**Aim of the exercise**
Using the listing below, retype exactly the lines starting at the one with "This screenshot has width=815, height=1691." and ending at the one with "Screen dimensions: 975x375", and include both.
※ ※ ※
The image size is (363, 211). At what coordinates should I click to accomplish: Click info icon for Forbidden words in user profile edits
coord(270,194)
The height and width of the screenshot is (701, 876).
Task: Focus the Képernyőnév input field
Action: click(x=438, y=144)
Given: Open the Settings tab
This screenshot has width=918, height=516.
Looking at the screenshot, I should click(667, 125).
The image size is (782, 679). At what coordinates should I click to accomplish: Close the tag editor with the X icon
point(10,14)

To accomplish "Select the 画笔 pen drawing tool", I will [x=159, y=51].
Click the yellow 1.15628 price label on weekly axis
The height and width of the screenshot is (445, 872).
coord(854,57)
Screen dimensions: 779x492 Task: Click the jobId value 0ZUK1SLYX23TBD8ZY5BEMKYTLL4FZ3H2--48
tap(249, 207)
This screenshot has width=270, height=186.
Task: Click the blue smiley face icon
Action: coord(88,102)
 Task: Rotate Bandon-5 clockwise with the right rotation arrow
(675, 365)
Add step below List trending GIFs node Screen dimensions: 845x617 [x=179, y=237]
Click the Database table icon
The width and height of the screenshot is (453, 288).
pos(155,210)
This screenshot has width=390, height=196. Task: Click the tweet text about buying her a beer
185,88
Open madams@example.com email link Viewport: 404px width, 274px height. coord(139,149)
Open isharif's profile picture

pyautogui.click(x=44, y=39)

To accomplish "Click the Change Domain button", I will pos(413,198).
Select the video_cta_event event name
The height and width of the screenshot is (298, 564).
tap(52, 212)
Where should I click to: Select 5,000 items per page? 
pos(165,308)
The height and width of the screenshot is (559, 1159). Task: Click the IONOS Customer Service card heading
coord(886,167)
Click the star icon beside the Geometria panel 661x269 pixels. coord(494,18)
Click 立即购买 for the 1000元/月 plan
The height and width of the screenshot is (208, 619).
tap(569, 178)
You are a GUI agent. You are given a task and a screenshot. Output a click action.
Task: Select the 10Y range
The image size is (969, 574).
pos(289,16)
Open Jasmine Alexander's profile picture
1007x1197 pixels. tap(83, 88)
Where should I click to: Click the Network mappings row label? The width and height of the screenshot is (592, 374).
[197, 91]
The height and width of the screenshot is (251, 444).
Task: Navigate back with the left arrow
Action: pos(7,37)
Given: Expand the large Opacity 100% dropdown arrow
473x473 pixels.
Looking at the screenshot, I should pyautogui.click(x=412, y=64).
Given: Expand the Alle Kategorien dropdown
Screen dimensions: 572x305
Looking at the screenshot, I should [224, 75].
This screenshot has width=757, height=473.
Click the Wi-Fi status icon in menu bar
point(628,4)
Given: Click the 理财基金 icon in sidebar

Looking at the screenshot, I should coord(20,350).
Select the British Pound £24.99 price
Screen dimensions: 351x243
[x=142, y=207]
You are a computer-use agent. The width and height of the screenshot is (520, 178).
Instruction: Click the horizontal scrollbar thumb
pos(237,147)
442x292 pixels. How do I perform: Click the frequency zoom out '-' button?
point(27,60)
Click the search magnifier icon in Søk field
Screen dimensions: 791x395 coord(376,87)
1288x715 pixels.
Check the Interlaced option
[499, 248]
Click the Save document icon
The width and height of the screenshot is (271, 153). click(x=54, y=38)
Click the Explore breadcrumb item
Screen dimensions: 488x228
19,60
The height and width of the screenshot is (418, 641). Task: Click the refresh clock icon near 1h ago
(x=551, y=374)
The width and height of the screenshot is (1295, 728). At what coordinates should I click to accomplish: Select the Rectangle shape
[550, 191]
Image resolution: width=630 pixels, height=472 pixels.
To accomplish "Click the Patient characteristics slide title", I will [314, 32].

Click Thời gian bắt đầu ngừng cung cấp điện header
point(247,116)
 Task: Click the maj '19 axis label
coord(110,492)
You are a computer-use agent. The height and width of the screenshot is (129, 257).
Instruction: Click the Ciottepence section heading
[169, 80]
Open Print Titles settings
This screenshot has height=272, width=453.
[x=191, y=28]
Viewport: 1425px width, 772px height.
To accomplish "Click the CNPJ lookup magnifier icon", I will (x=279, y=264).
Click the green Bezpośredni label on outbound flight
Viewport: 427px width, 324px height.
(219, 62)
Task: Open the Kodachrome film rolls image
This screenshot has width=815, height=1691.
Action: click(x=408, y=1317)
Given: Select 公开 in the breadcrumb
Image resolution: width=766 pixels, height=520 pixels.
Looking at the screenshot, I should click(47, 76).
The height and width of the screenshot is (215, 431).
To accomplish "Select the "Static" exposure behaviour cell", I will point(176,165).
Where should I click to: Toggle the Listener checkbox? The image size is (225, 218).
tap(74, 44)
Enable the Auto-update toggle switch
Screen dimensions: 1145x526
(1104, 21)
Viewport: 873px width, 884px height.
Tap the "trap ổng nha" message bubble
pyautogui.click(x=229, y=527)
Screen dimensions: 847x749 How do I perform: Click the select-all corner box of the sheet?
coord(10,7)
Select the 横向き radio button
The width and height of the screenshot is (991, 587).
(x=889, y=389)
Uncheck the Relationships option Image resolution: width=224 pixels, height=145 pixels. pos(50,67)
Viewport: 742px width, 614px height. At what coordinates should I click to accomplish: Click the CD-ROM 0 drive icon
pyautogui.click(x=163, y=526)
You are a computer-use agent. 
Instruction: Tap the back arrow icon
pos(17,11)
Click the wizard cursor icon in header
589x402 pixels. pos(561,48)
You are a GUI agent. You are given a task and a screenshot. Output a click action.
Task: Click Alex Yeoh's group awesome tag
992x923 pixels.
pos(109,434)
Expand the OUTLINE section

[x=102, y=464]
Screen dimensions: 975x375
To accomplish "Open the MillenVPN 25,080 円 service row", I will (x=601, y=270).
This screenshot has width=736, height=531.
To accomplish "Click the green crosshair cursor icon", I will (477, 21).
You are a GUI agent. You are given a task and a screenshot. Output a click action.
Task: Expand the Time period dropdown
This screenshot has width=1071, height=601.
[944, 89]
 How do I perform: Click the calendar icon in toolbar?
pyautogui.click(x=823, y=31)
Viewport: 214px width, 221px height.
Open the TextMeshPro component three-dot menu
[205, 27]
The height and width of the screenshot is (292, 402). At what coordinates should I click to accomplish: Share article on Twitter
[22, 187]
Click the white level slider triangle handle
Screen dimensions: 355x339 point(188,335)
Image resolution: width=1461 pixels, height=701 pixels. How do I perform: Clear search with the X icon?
※ ※ ※
**Problem solution**
This screenshot has width=815, height=1691.
Action: click(x=408, y=1317)
Given: Select 公开 in the breadcrumb
Image resolution: width=766 pixels, height=520 pixels.
Looking at the screenshot, I should click(47, 76).
The height and width of the screenshot is (215, 431).
To accomplish "Select the "Static" exposure behaviour cell", I will point(176,165).
Where should I click to: Toggle the Listener checkbox? The image size is (225, 218).
tap(74, 44)
Enable the Auto-update toggle switch
Screen dimensions: 1145x526
(1104, 21)
Viewport: 873px width, 884px height.
Tap the "trap ổng nha" message bubble
pyautogui.click(x=229, y=527)
Screen dimensions: 847x749 How do I perform: Click the select-all corner box of the sheet?
coord(10,7)
Select the 横向き radio button
The width and height of the screenshot is (991, 587).
(x=889, y=389)
Uncheck the Relationships option Image resolution: width=224 pixels, height=145 pixels. pos(50,67)
Viewport: 742px width, 614px height. At what coordinates should I click to accomplish: Click the CD-ROM 0 drive icon
pyautogui.click(x=163, y=526)
You are a computer-use agent. 
Instruction: Tap the back arrow icon
pos(17,11)
Click the wizard cursor icon in header
589x402 pixels. pos(561,48)
You are a GUI agent. You are given a task and a screenshot. Output a click action.
Task: Click Alex Yeoh's group awesome tag
992x923 pixels.
pos(109,434)
Expand the OUTLINE section

[x=102, y=464]
Screen dimensions: 975x375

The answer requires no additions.